More significantly, we offer far in excess of just two themes on the exoticsilicon.com websites, to give users an even finer-grained choice of pages that are brightly colored, have muted color, are slightly dark, very dark, monochrome, and more. This can not be implemented with the overly simple and fundamentally limited prefers-color-scheme media query alone. We could, theoretically, create a special theme that incorporated two of our existing themes, a light and a dark one, and use the media query to select between them, and then if the user switched to a specific theme, only serve that one without the media query and it's associated bloat. However, that would still hurt performance for users who are browsing with cookies disabled, as they can't select an alternative theme, and in any case it goes against our principles to support a standard that we think has been badly implemented, thereby encouraging it's further use.

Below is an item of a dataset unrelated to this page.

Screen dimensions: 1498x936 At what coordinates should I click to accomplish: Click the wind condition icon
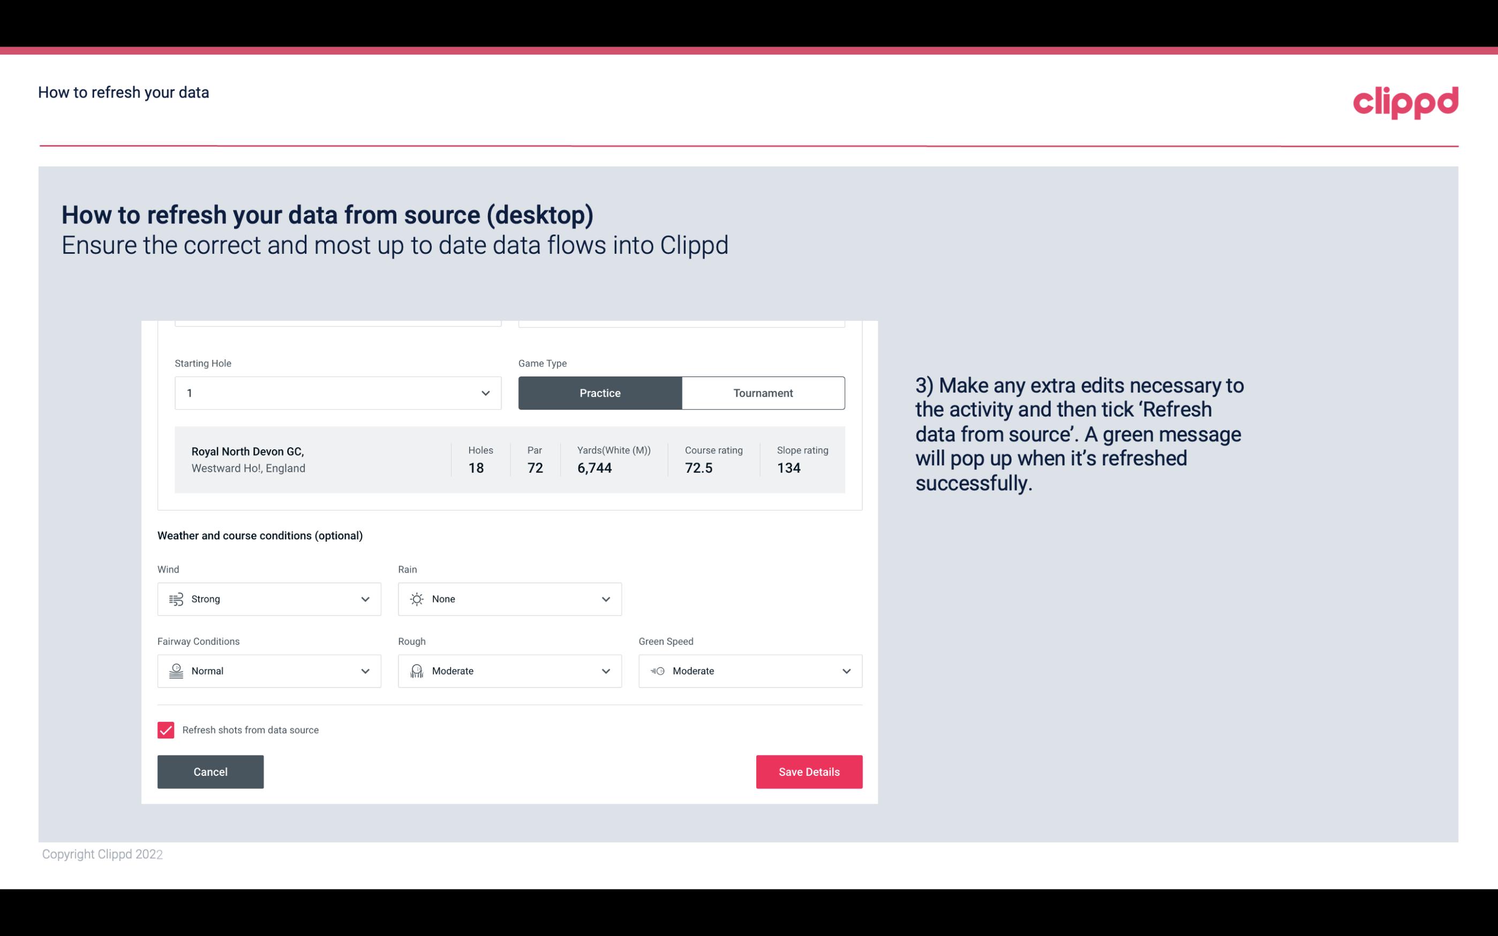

A far more sensible way to have implemented an indication of the user's preference for a light or dark color scheme in a web browser would have been an HTTP header with this information, which could be parsed by the server and allow appropriate content to be delivered. Note that a dark color scheme doesn't just mean inverting the color of the text and the background! To do it correctly may well require any graphical resources on the page to be changed, too. Not a challenge for static graphic content, and in some cases you might even be able to handle that case with semi-transparent dark color overlays, or css filters. This would avoid serving an entire alternative set of images which could easily run into several megabytes of data, although this approach wouldn't allow complete flexibility over the design. The situation is more complicated for video, though. Imagine a live video stream of educational material, divided equally between video of the lecturer and slides or a virtual whiteboard where textual content is being presented. The video of the lecturer would remain unchanged between light and dark versions, but ideally we would like to invert the whiteboard material for the dark color scheme. Handling this entirely on the client side would mean having the client choose one of two possible live streams, as the server has not been informed of the user's preference. If the streaming is customised for the individual connection in other ways, such as adjusting for the client's currently available bandwidth, or adding a unique waterwark to discourage further distribution, this means preparing an entire second video stream on the server which may go unused. By handling everything server-side, this problem doesn't exist.
In summary: the prefers-color-scheme css media query is too limited in scope, and too inefficient for our needs. It suffers from being implemented entirely on the client-side without sending the same information for parsing by the server.